* _Work instructions_
a: In the passage on transactional lock kernels, how many unique cache lines does the Byte-lock kernel access within a transaction?
b: Please repeat, word for word, the part of the passage on transactional lock kernels that opens with the words containing "Peterson's, BR-lock, Byte-lock" and closes with "fence version, respectively.".

* _Given passage_
******

Peterson's, BR-lock, Byte-lock and Dekker's kernels access 3, 3, 2 and 3 unique cache lines within a transaction, respectively. Therefore, the transactions in these kernels abort only due to data conflicts resulting from the increase in the number of instructions (loads/stores) per transaction. Some of the drop in the performance at very large transaction sizes is also due to the aggressive loop unrolling necessary to increase the transaction size. The 2 thread results show that the transactional version, even with a suboptimal transaction size, is faster than the fence version. The execution time of the optimal transactional version of Dekker's, Peterson's, BR-lock, and Byte-lock, with 2 threads, is 0.05, 0.17, 0.88, and 0.83 times the execution time of the fence version, respectively.

******

* _Records_
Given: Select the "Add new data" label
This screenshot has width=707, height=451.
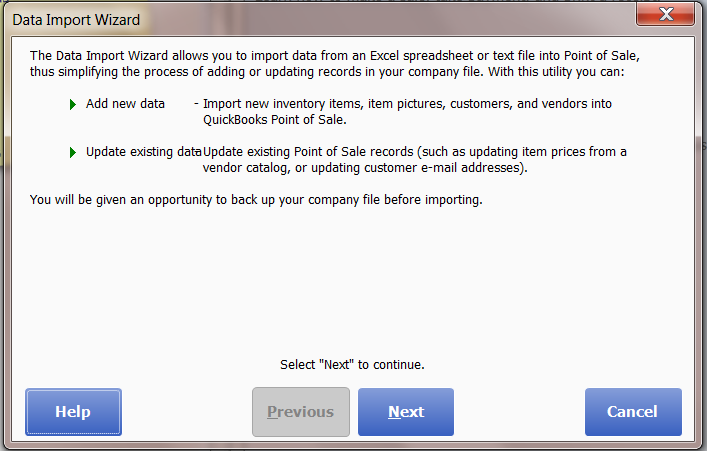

******

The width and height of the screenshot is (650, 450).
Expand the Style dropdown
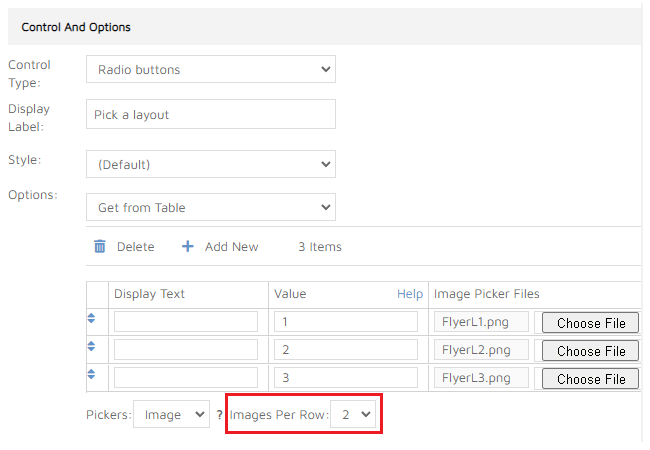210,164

******

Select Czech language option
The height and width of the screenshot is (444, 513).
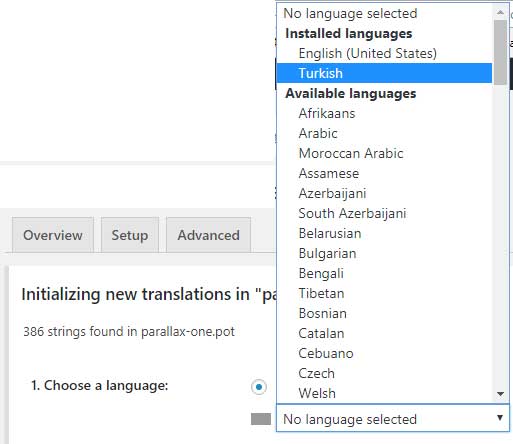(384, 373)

******

* _Answers to the exercises_
a: Two.

b:
Peterson's, BR-lock, Byte-lock and Dekker's kernels access 3, 3, 2 and 3 unique cache lines within a transaction, respectively. Therefore, the transactions in these kernels abort only due to data conflicts resulting from the increase in the number of instructions (loads/stores) per transaction. Some of the drop in the performance at very large transaction sizes is also due to the aggressive loop unrolling necessary to increase the transaction size. The 2 thread results show that the transactional version, even with a suboptimal transaction size, is faster than the fence version. The execution time of the optimal transactional version of Dekker's, Peterson's, BR-lock, and Byte-lock, with 2 threads, is 0.05, 0.17, 0.88, and 0.83 times the execution time of the fence version, respectively.